Saved entries:
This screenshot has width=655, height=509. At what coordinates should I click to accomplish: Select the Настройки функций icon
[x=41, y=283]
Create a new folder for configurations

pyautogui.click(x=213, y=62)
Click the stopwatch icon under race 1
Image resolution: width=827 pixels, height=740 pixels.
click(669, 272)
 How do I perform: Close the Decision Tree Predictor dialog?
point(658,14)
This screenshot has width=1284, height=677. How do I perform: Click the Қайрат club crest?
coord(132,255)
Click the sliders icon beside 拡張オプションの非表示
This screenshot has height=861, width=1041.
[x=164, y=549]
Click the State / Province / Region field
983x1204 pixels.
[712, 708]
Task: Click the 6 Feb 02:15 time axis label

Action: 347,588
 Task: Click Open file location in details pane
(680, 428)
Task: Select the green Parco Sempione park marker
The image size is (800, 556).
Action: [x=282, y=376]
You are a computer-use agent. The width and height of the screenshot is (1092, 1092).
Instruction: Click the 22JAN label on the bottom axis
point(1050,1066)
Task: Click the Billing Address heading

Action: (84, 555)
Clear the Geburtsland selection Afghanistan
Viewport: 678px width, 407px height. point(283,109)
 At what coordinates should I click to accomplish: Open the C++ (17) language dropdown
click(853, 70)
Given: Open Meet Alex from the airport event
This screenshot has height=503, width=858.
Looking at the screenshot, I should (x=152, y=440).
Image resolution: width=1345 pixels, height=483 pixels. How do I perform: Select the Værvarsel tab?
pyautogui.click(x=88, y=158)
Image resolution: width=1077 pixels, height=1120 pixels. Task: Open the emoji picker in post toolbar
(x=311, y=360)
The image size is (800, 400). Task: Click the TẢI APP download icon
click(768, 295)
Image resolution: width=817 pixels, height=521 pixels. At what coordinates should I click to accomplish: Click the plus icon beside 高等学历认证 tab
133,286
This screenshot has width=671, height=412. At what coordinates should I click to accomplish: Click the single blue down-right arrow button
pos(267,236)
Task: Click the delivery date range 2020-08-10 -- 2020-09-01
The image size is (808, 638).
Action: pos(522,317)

ACTIVITY —
The task requires each record above to be restated exactly.

TASK OUTPUT —
This screenshot has width=655, height=509. At what coordinates should I click to accomplish: Select the Настройки функций icon
[x=41, y=283]
Create a new folder for configurations

pyautogui.click(x=213, y=62)
Click the stopwatch icon under race 1
Image resolution: width=827 pixels, height=740 pixels.
click(669, 272)
 How do I perform: Close the Decision Tree Predictor dialog?
point(658,14)
This screenshot has width=1284, height=677. How do I perform: Click the Қайрат club crest?
coord(132,255)
Click the sliders icon beside 拡張オプションの非表示
This screenshot has height=861, width=1041.
[x=164, y=549]
Click the State / Province / Region field
983x1204 pixels.
[712, 708]
Task: Click the 6 Feb 02:15 time axis label

Action: 347,588
 Task: Click Open file location in details pane
(680, 428)
Task: Select the green Parco Sempione park marker
The image size is (800, 556).
Action: [x=282, y=376]
You are a computer-use agent. The width and height of the screenshot is (1092, 1092).
Instruction: Click the 22JAN label on the bottom axis
point(1050,1066)
Task: Click the Billing Address heading

Action: (84, 555)
Clear the Geburtsland selection Afghanistan
Viewport: 678px width, 407px height. point(283,109)
 At what coordinates should I click to accomplish: Open the C++ (17) language dropdown
click(853, 70)
Given: Open Meet Alex from the airport event
This screenshot has height=503, width=858.
Looking at the screenshot, I should (x=152, y=440).
Image resolution: width=1345 pixels, height=483 pixels. How do I perform: Select the Værvarsel tab?
pyautogui.click(x=88, y=158)
Image resolution: width=1077 pixels, height=1120 pixels. Task: Open the emoji picker in post toolbar
(x=311, y=360)
The image size is (800, 400). Task: Click the TẢI APP download icon
click(768, 295)
Image resolution: width=817 pixels, height=521 pixels. At what coordinates should I click to accomplish: Click the plus icon beside 高等学历认证 tab
133,286
This screenshot has width=671, height=412. At what coordinates should I click to accomplish: Click the single blue down-right arrow button
pos(267,236)
Task: Click the delivery date range 2020-08-10 -- 2020-09-01
The image size is (808, 638).
Action: pos(522,317)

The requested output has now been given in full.